These obligations to “speak out” are particularly important, because there is a significant risk that policy-makers and members of the public will mis-interpret or mis-understand scientists’ silence on various hypotheses as evidence that those hypotheses are not well-enough established to warrant action. Consider, for example, Lord de Mauley, the UK environment minister, who justified the UK government’s vote against an EU-wide ban on neonicitinoids as follows: “having a healthy bee population is a top priority for us but we did not support the proposal because our scientific evidence doesn’t support it” (quoted in Carrington 2013). It seems plausible that de Mauley is confusing the claim that “scientific evidence” does not suffice to treat this claim as “scientifically proven” with the claim that “scientific evidence does not suffice to treat this claim as well-enough established for policy”. It seems that, in virtue of their more general civic duties, scientists have an obligation to prevent and pre-empt such confusions through “speaking out”.

Even if, as I have claimed, the “high standards obligation” should govern scientists’ public claims, clearly this does not exhaust the ethics of scientific communication. Rather, we must also recognise scientists’ obligations to employ floating standards in private contexts and their obligations to speak out in “quasi-private” contexts. I take the claim that scientists might be under such obligations to be (relatively) uncontroversial. The key issue, however, is how we might construct institutions which allow scientists to meet these obligations at the same time as ensuring that they might maintain high standards in public communication. I am no expert in institutional design, but note here two reasons to think that creating institutions which promote these goals is likely to be both practically and morally complex.

The first set of potential problems concerns the institutionalisation of the FSO in “private contexts”. One problem here—already flagged above—is that even when scientists have a specific audience for their research, different members of that audience might have different proper standards for acceptance. It is unclear, for example, how to ensure that scientists at EFSA employ the standards proper to “their” audience—EU policy-makers—given the widely different contexts of agricultural policy in different member states. A second problem arises because there may be actors who are not the intended audience of private communication, but who have a valid interest in being able to predict how scientists decide what to communicate in those contexts. For example, in relating her proposals to practice, Douglas (2009, Chap. 7) discusses the “inference guidelines” supplied by the US National Research Councils, which mandate inferences from evidence of chemicals’ toxicity in animals to claims about their toxicity in humans. In my terms, these guidelines seem to tell scientists to use “low epistemic standards” for assertion, as they recommend cross-species extrapolations which are known to be epistemically problematic. Given that NRC-funded scientists are typically communicating in a “private context” this practice may be in-line with the demands of the FSO. However, as Douglas notes, formulation of these guidelines was plagued by debate over the freedom scientists should have to change their testing practices on a case-by-case basis, because of fears that this would make the testing regime opaque and unpredictable (2009, p. 144). Clearly, other members of the community—such as industrial or charitable actors—do have some reasonable interest in transparent and predictable regulatory decisions. Therefore, even in private contexts such as regulatory agencies, there may be a difficult trade-off to be struck between moral sensitivity and broader social co-ordination. Even if we can justify institutions which allow for “low” standards, there may be restrictions on whether these standards should also be allowed to vary.

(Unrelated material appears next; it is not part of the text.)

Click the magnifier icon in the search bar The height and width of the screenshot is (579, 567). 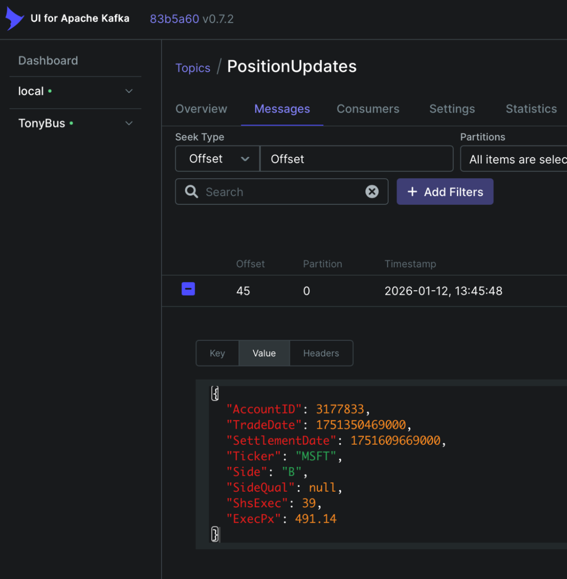tap(191, 191)
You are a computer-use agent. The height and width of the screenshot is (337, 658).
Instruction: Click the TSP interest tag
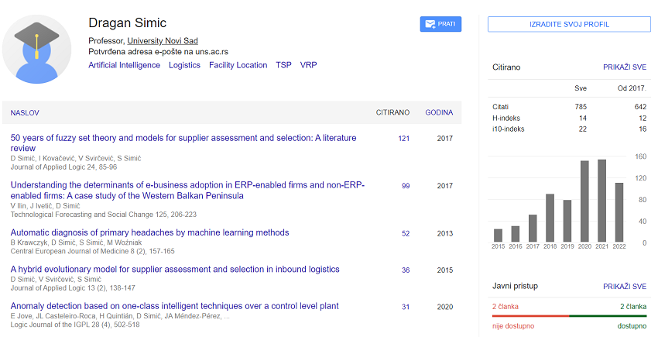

As well as these practical issues, institutional design may be morally complicated. One reason to be concerned about how scientists set their epistemic standards is that non-scientists often defer to their testimony. That is to say, scientists enjoy a kind of “epistemic authority” (Douglas 2009, p. 135). In turn, this power seems to generate responsibility: because others will defer to scientists, scientists should be careful in how they trade-off false positives and false negatives. Why, though, do non-scientists defer to scientists? Above, I suggested that, at least in public communicative contexts, part of the answer lies in scientists’ adherence to high epistemic standards. We defer to scientists’ public assertions because we can reasonably assume that, whatever our interests, if scientists assert some claim, we should accept that claim (at least, as long as scientific institutions are working well). If so, scientists who vary their standards in private contexts or who speak out in public debate may be in a morally complicated situation, because they may be speaking with an authority which, properly speaking, they only enjoy in the “public” setting. Therefore, any account of how we should institutionalize scientists’ broader communicative obligations, while retaining their commitment to “high epistemic standards” in public settings, will have to be alert to this risk of moral “passing off”. Neither this nor the previous problem shows that we cannot create institutions which reflect the whole range of scientists’ obligations, allowing, for example, that they might say one thing in Brussels, another thing in a journal, and a third thing in a newspaper editorial. What they do suggest, however is that constructing such institutions will be practically difficult, and that any set of institutions governing scientific communication might have significant moral costs.

In concluding this section’s discussion of the complex normative problems raised by my arguments, it is useful to clarify how these worries relate to the “scope” of arguments from inductive risk. Sometimes, the argument from inductive risk is understood to imply a need for non-epistemic value judgments in all scientific work (Douglas 2009, Chap. 3). Sometimes, it is understood more modestly as implying a need for non-epistemic value judgments when scientists act as “policy-advisors” (Steele 2012). The argument from inductive risk is, I suggest, attractive as an account of policy-advice (although note the serious caveats above about how to institutionalise these concerns). However, because the argument is often framed in terms of how scientists should resolve a problem which arises in all scientific research—how to balance risks of false positives against risks of false negatives in inductive inference—it can be easy to think of “regulatory science” simply as a vivid example of a more general phenomenon, and that the norms proper for these cases are proper for all scientific research. I have argued that if we focus attention on contexts of communication, however, we can accept the force of the argument as an account of scientists’ obligations qua policy-advisors, but not qua scientists.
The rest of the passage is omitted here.